Pianist Michelle Cann joins the Orchestra for not one but two piano concerti – both Gershwin’s infamous “Rhapsody in Blue,”  and ‘Piano Concerto in One Movement’ by Florence Price, a lesser known composer whose work is beginning to make a come back.

The program opens with an upbeat treat, which will also serve as a teaser for the full production later this year. Leonard Bernstein’s Overture to Candide is a 5-minute concert opener that featuring melodies from the work, has enjoyed an independent life as one of the most popular concert pieces of the second half of the 20th century. 
Since the premiere of Rhapsody in Blue, George Gershwin became recognized not only as an important composer of Broadway and popular melodies but a force to be reckoned with in classical music.  Gershwin’s Rhapsody in Blueremains one of the most beloved and performed concert works by an American composer.

Our guest artist this week, Michelle Cann, holds degrees from the Cleveland Institute of Music and an Artist Diploma from the Curtis Institute of Music, where she later joined the staff as a Collaborative Staff Pianist. 

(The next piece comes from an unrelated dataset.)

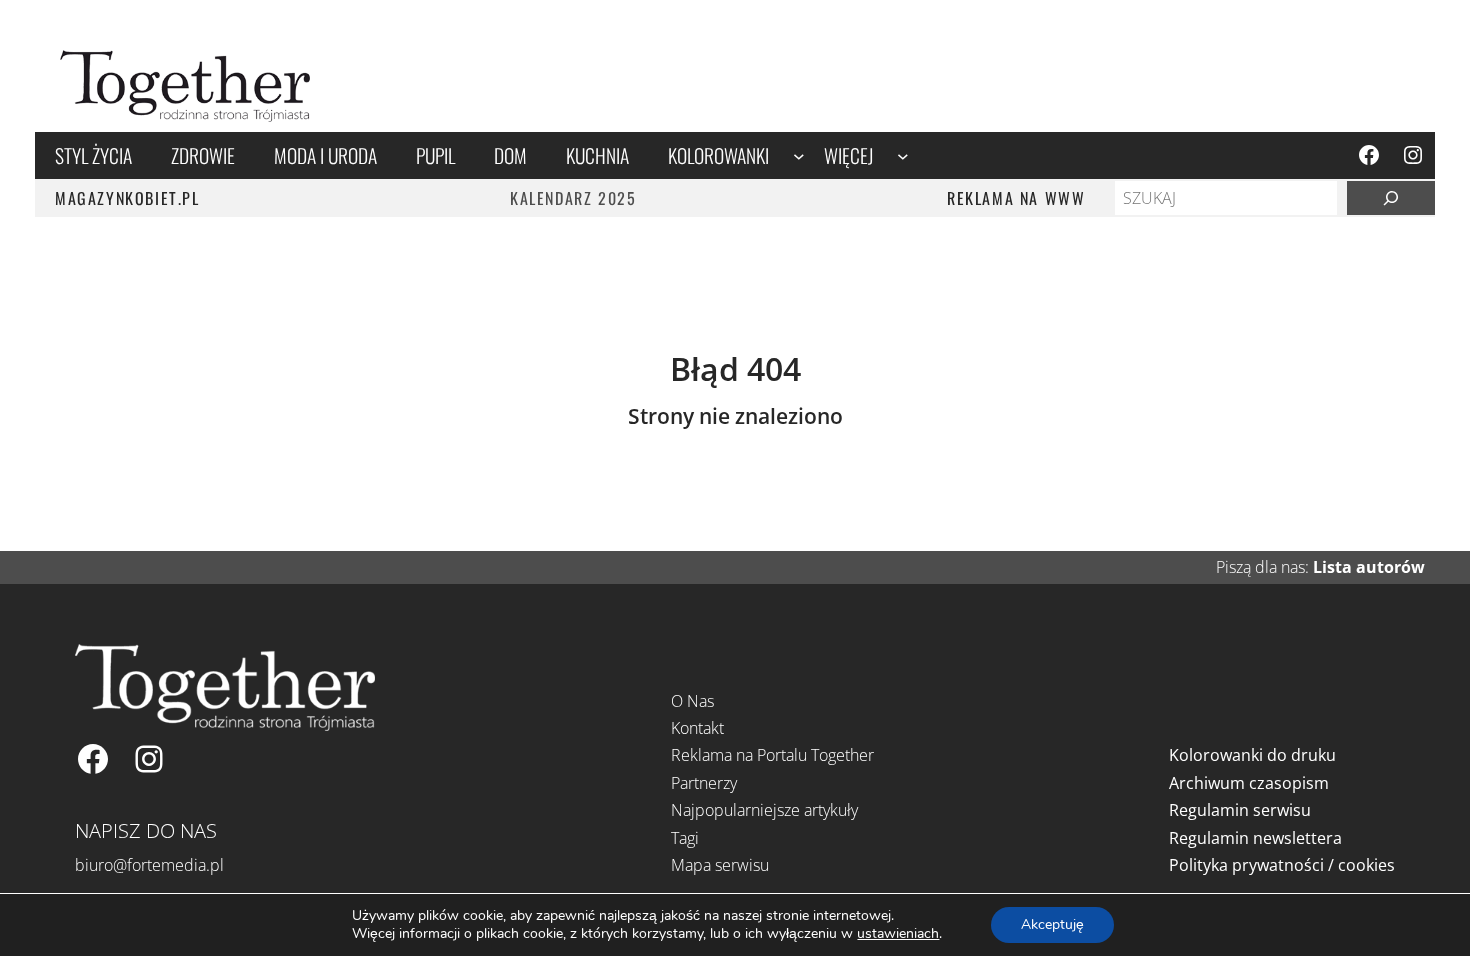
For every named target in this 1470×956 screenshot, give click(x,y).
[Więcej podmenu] (903, 156)
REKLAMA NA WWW (1016, 198)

Florence Price was the first African American woman to have her music played by a major American orchestra when the Chicago Symphony performed her Symphony in E minor in 1933. She lived from 1887-1953 and wrote symphonies, arrangements of spirituals and folk songs. More of her music, including violin and piano concertos, was not discovered until after her death.

You don’t want to miss the second half of this program, Aaron Copland’s Symphony No. 3, which includes Fanfare for the Common Man in the fourth movement, which many will recognize. This was the first symphony Copland composed, written just after World War II and is referred to as the “Great American Symphony.”

Copland describes the first movement as “broad and expansive in character”.  The second movement serves the function of the Symphony’s lively scherzo.  Copland describes the slow-tempo third movement as “the freest of all in formal structure. Copland’s Fanfare for the Common Man serves as the introduction to the main portion of the Symphony’s finale, which journeys to a majestic close.